Russian forces also targeted an Antonov aircraft plant in Kyiv. The location, also known as Hostomel, is less than 10 miles from the center of Kyiv and is one of the country’s most critical international cargo airports and military bases.

Ukrainian Deputy Prime Minister Iryna Vereshchuk said efforts to create 10 humanitarian corridors for civilians have collapsed again around Kyiv and the eastern Luhansk region due to Russian bombings.

Officials in Mariupol said that almost 2,200 people there have died amid the fighting and thousands are isolated because of a Russian blockade that’s cutting off food, water and other basic supplies.

“Ukraine is on fire and being decimated before the eyes of the world,” United Nations Secretary-General Antonio Guterres said in a tweet Monday. “This tragedy must stop. We need an immediate cessation of hostilities and serious negotiations based on the principles of the U.N. Charter and international law.”

Meanwhile, U.S. national security adviser Jake Sullivan is expected to meet Chinese diplomat Yang Jiechi in Rome on Monday, after U.S. officials said Russia has requested military and economic help from Beijing.
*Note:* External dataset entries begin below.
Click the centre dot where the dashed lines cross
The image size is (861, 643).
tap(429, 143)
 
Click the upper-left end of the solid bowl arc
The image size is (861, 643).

China denied the report.

Monday’s developments follow a bloody weekend across Ukraine.

On Sunday, Ukrainian officials said Russian airstrikes killed more than three dozen people at a military base in Yavoriv. The facility, 15 miles from the Poland border, is the closest the war has come to a NATO country. Poland has taken in more than 1.5 million Ukrainian refugees.